TASK INSTRUCTIONS –
For this exercise, write out the whole listing below exactly, omitting its images.

THE RECORDS –
● ● ● ● ●
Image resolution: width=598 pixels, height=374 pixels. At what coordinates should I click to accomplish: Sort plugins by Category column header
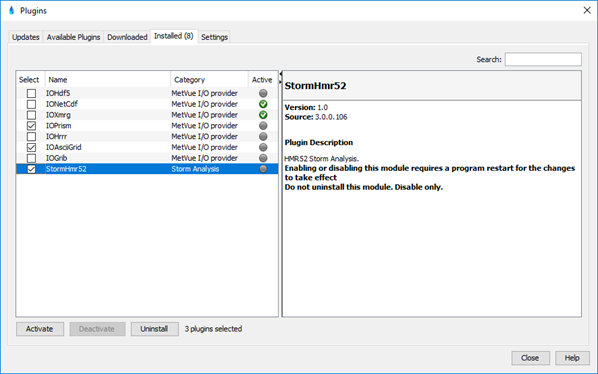click(x=209, y=80)
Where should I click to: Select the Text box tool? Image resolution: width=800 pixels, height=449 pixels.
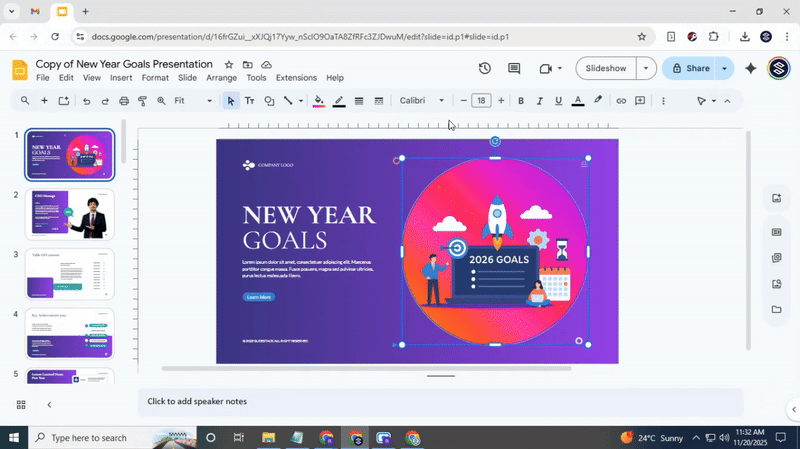250,101
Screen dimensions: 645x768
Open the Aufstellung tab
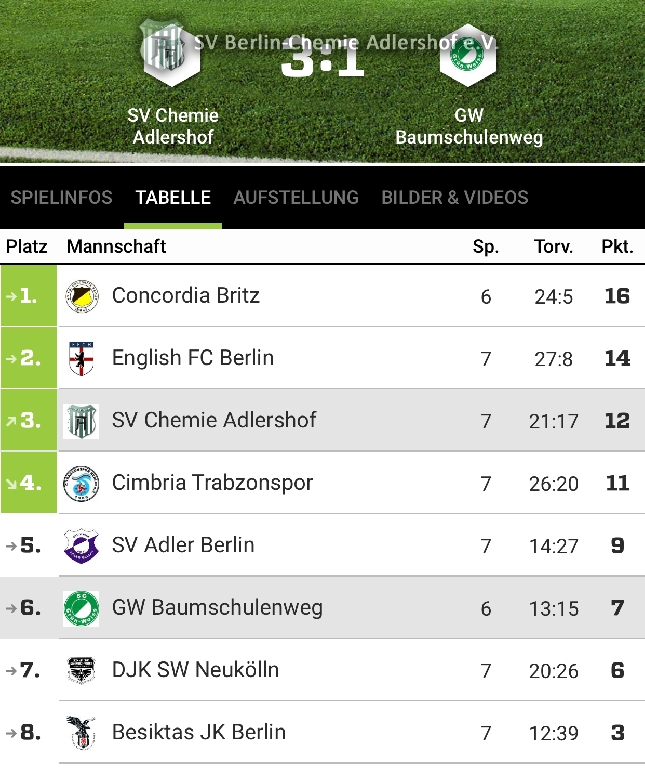[296, 197]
● ● ● ● ●
RESPONSE FOR THIS EXERCISE –
Image resolution: width=598 pixels, height=374 pixels. At what coordinates should I click to accomplish: Sort plugins by Category column header
click(x=209, y=80)
Where should I click to: Select the Text box tool? Image resolution: width=800 pixels, height=449 pixels.
250,101
Screen dimensions: 645x768
Open the Aufstellung tab
[296, 197]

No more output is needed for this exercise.